Organization: UAB School of Nursing

Performance Site: University of Alabama at Birmingham

Year Published: 2016

Abstract Status:

Abstract

Preventable medical errors account for between 44,000 and 98,000 deaths per year in the United States. Although most errors in health care are related to inadequate systems, nurses are often implicated in errors because of nature of their work at the “sharp end” of patient care.  Nurses are often the last line of defense against errors; catching errors before they occur is part of nursing’s surveillance function. Yet, in work environments that are chaotic and not conducive to good nursing care because of poor staffing or management or both, nurses’ surveillance function suffers. It follows then that one mechanism for improving patient safety is a good practice environment for nurses, which has been linked to quality outcomes. Using the Practice Environment Survey of the Nursing Work Index, most research focuses on a global score to represent the practice environment. Little analysis has been conducted using the subcomponents, or subscales, of the Practice Environment Survey which may give leadership more actionable targets when prioritizing efforts to improve the work environment for nurses. 

The purpose of this study is to determine whether certain components of the practice environment in acute care hospitals are differentially associated with nursing-sensitive patient outcomes.

This study aims to explore how the subscales and individual items of the Practice Environment Survey are associated with medication with and without harm, falls with and without injury, and patient experience.

* _Entries supplied_
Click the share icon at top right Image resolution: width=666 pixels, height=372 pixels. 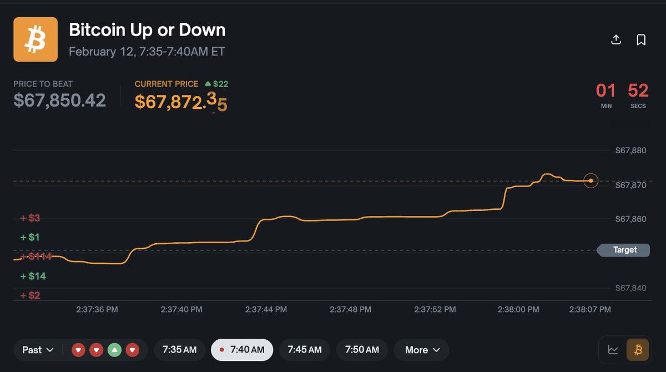[615, 39]
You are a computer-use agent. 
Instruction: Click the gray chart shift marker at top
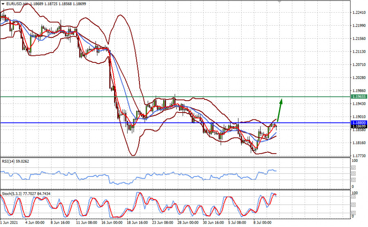click(x=280, y=2)
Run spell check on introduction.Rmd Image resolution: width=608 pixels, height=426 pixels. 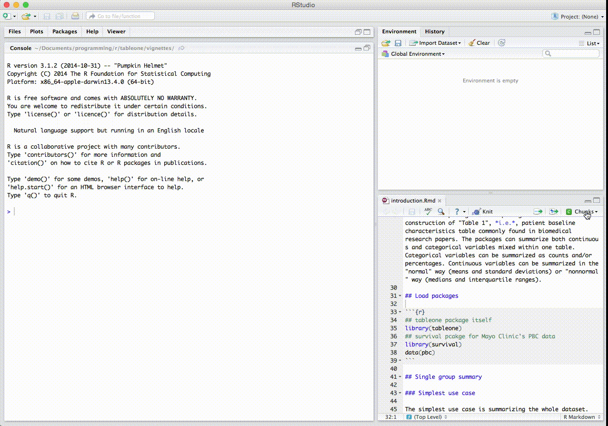(427, 211)

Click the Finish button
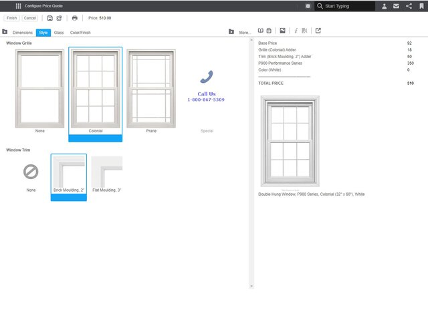(12, 18)
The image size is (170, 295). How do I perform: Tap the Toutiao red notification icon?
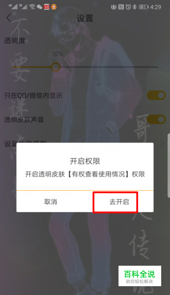47,7
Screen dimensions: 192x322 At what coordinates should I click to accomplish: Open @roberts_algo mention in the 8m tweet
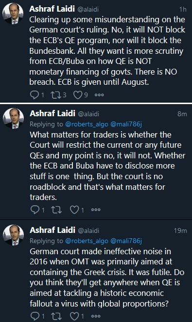[x=87, y=124]
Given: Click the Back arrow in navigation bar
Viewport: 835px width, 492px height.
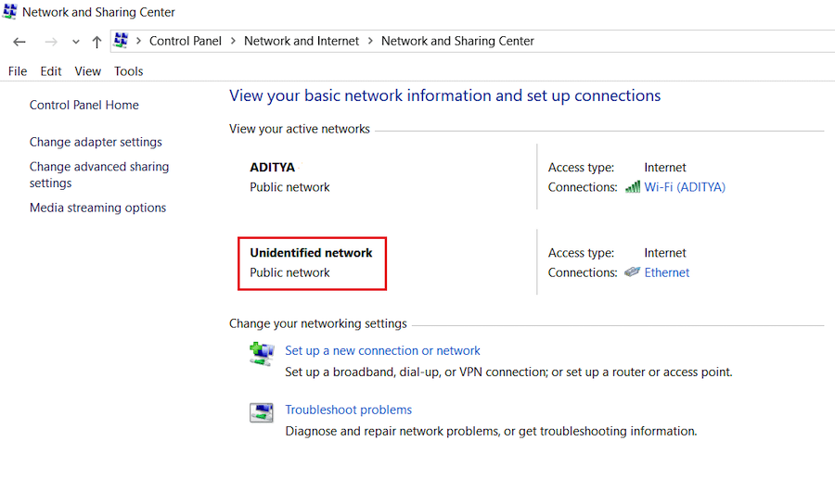Looking at the screenshot, I should [19, 42].
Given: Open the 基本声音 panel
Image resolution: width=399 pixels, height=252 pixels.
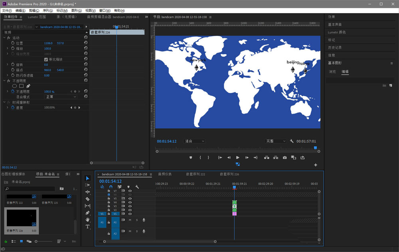Looking at the screenshot, I should click(x=334, y=25).
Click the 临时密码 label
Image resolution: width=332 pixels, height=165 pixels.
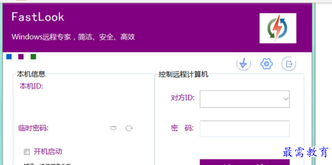click(x=33, y=128)
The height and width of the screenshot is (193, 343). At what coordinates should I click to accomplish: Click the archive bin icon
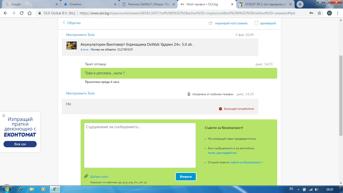pyautogui.click(x=256, y=23)
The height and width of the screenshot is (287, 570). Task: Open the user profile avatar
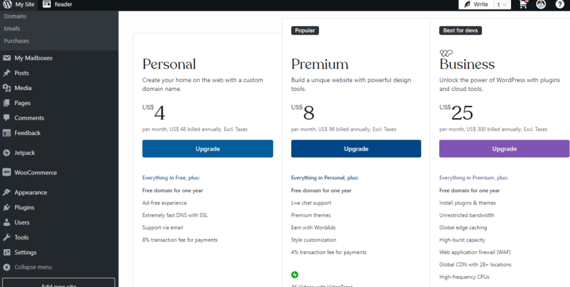[541, 4]
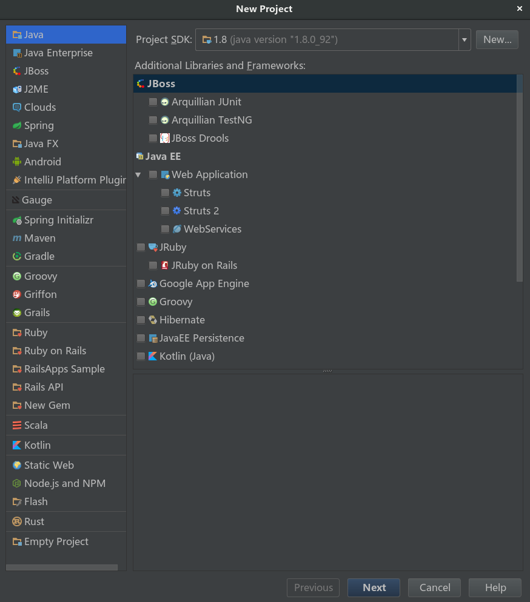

* _Work instruction A_
According to the nursing abstract, how many deaths per year in the United States are caused by preventable medical errors?
* _Work instruction B_
Continue the nursing abstract, starting after its last sentence.
The lines are material apart from the nursing abstract.

* _Output A_
Between 44,000 and 98,000 deaths per year.

* _Output B_
The study is a secondary analysis of four years of longitudinal panel data from 10 military hospitals. Annual surveys and monthly outcome data have been collected from 45 units over a period of 4 years. Multiple regressions will be used to determine whether each of the subscales alone or in combination with additional workload and hospital control variables is associated with each outcome. These relationships will also be assessed overtime to see if they remain constant from year to year. Tree-structured analysis will be employed to test the combination of individual Practice Environment Survey items that are the strongest predictors of each outcome.

Identification of which subscales or individual Practice Environment Survey items have the strongest association with particular patient outcomes could provide more actionable targets for leaders who aim to improve outcomes via the practice environment throughout the Military Health System.